▸ **Records**
------
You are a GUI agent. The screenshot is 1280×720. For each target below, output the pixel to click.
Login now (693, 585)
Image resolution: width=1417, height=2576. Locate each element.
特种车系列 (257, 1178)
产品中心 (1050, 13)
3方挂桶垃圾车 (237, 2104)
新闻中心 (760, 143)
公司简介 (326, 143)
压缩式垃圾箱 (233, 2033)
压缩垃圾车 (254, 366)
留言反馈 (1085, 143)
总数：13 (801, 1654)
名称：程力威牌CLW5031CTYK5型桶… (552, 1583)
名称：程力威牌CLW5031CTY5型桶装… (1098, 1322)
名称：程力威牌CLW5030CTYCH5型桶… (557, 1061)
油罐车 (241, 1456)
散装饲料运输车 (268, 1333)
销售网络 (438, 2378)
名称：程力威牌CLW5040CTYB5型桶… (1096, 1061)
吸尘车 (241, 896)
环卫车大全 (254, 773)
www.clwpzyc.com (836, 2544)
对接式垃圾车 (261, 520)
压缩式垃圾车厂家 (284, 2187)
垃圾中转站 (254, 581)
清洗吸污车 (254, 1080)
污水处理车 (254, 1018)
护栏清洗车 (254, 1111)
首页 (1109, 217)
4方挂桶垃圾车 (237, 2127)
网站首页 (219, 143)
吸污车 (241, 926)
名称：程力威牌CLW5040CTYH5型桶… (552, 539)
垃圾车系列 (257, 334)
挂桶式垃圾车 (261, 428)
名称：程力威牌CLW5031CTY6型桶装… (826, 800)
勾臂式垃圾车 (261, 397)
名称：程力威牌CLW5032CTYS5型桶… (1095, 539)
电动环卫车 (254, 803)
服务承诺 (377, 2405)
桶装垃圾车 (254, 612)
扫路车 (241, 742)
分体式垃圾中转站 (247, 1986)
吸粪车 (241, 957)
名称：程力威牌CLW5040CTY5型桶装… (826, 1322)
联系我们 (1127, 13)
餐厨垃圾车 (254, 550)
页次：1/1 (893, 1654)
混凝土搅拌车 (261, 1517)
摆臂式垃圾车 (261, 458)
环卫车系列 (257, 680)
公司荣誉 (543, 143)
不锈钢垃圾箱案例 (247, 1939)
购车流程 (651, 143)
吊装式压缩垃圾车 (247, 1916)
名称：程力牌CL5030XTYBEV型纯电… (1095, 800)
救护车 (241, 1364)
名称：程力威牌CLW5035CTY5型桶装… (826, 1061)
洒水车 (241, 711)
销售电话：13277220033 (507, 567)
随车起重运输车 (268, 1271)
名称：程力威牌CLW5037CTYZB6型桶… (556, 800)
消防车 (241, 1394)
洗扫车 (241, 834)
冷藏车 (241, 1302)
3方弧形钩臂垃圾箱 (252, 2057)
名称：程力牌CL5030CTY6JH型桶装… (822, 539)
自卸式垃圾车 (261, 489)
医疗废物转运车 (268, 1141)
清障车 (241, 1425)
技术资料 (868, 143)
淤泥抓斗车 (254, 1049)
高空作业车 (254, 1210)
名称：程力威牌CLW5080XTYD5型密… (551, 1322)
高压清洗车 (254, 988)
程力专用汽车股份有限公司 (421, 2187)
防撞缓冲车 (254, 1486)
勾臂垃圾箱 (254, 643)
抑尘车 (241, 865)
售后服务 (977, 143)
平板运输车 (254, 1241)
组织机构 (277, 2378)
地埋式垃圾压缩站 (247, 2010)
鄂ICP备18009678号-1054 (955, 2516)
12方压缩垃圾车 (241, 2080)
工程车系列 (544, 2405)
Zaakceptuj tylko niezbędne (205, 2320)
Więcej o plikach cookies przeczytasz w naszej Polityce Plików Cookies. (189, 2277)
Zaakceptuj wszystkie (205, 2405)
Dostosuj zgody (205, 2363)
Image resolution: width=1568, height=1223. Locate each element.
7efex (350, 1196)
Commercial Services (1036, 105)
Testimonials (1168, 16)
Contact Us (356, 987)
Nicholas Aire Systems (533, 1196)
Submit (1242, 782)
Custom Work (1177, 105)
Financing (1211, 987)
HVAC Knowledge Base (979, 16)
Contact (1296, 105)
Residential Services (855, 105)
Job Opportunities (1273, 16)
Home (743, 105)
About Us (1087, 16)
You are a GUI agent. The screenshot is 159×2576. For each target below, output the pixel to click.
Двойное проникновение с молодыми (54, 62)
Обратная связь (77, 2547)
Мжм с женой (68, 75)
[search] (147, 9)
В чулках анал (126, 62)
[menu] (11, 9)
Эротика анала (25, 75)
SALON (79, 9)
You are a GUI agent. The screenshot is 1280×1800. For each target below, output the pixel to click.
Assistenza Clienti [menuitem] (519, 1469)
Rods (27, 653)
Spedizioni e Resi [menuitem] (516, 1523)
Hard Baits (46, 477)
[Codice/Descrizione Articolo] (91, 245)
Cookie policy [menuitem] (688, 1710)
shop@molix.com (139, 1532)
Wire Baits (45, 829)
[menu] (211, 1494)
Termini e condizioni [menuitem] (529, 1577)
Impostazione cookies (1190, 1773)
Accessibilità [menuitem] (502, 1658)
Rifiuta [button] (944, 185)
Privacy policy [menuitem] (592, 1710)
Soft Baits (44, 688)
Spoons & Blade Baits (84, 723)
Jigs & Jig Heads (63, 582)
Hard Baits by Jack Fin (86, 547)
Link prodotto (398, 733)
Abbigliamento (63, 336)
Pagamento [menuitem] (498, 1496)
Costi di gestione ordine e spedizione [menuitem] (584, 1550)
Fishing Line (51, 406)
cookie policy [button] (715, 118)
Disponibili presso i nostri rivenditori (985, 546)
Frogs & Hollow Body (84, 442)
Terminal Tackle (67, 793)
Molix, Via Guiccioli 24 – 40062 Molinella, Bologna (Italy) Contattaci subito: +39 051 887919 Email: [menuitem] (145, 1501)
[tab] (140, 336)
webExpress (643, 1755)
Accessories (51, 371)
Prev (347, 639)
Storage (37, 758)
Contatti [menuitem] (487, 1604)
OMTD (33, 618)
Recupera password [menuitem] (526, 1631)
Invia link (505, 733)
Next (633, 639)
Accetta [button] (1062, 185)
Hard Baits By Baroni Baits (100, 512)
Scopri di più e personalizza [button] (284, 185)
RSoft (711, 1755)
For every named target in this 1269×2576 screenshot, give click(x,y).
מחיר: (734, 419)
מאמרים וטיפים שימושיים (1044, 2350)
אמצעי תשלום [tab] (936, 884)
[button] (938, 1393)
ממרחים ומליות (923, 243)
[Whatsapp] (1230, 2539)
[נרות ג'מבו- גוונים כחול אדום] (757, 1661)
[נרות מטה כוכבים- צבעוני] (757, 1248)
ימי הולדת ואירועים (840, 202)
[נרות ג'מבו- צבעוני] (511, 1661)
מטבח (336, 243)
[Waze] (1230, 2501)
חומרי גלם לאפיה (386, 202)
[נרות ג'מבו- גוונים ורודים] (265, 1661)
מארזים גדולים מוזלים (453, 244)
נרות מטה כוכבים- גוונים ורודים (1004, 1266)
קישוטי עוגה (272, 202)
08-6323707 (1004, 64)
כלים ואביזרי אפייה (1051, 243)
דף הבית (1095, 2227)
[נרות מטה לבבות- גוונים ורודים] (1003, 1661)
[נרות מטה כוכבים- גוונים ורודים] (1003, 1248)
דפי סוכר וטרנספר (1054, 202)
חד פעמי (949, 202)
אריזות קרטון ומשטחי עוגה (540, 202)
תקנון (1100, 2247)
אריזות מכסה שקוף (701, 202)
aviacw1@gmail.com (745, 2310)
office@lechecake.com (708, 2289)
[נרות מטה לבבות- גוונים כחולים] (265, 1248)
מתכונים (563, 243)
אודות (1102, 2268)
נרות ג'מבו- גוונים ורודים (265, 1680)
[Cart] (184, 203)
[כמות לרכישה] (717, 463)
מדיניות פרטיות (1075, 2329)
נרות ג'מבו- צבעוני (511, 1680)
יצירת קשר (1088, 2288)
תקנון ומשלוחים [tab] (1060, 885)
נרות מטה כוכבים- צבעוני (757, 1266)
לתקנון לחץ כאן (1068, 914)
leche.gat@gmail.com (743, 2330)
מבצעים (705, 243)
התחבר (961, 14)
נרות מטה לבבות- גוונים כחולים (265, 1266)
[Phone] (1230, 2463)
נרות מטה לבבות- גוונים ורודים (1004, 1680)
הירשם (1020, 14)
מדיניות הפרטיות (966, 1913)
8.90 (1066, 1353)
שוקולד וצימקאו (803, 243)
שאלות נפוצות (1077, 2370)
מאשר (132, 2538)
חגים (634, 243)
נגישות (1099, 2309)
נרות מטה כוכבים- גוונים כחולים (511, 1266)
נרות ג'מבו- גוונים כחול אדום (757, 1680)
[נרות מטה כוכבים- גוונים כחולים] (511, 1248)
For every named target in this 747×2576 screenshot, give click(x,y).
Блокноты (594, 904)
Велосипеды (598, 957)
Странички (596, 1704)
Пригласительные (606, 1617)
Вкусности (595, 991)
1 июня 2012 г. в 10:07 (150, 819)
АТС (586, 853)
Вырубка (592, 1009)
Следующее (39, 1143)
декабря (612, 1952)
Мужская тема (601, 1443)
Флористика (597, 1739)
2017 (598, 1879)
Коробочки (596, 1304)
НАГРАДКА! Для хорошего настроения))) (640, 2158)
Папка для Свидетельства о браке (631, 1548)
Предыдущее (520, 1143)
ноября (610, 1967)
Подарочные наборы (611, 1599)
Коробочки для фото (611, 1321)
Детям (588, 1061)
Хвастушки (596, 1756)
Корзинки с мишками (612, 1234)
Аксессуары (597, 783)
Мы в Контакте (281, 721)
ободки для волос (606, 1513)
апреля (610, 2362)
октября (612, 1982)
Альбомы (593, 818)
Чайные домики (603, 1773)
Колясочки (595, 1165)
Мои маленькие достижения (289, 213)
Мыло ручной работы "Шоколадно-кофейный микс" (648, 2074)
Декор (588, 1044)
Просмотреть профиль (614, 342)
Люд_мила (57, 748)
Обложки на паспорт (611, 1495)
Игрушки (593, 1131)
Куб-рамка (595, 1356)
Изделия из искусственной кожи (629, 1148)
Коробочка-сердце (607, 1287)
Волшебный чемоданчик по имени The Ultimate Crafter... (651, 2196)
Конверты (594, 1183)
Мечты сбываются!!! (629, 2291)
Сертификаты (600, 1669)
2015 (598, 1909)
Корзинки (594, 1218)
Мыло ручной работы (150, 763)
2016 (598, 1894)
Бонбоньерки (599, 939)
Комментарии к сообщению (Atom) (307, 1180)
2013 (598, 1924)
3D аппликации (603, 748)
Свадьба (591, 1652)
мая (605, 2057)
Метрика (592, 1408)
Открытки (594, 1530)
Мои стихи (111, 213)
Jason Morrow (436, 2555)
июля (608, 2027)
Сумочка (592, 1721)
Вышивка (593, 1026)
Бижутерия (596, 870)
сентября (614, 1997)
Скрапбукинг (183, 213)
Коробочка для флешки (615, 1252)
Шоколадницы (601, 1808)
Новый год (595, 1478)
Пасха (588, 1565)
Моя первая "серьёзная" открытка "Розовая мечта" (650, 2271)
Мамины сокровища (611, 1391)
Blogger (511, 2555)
------
▸ **Stated problem**
Rewrite the lines starting at the one containing "勾臂垃圾箱 (254, 643)" and ending at the one containing "[search] (147, 9)", changing "Testimonials" to "Reviews" and leaving everything else as it is.

▸ **Correct output**
勾臂垃圾箱 (254, 643)
抑尘车 (241, 865)
售后服务 (977, 143)
平板运输车 (254, 1241)
组织机构 (277, 2378)
地埋式垃圾压缩站 (247, 2010)
鄂ICP备18009678号-1054 (955, 2516)
12方压缩垃圾车 (241, 2080)
工程车系列 (544, 2405)
Zaakceptuj tylko niezbędne (205, 2320)
Więcej o plikach cookies przeczytasz w naszej Polityce Plików Cookies. (189, 2277)
Zaakceptuj wszystkie (205, 2405)
Dostosuj zgody (205, 2363)
Image resolution: width=1568, height=1223. Locate each element.
7efex (350, 1196)
Commercial Services (1036, 105)
Reviews (1168, 16)
Contact Us (356, 987)
Nicholas Aire Systems (533, 1196)
Submit (1242, 782)
Custom Work (1177, 105)
Financing (1211, 987)
HVAC Knowledge Base (979, 16)
Contact (1296, 105)
Residential Services (855, 105)
Job Opportunities (1273, 16)
Home (743, 105)
About Us (1087, 16)
You are a GUI agent. The screenshot is 159×2576. For each target below, output the pixel to click.
Двойное проникновение с молодыми (54, 62)
Обратная связь (77, 2547)
Мжм с женой (68, 75)
[search] (147, 9)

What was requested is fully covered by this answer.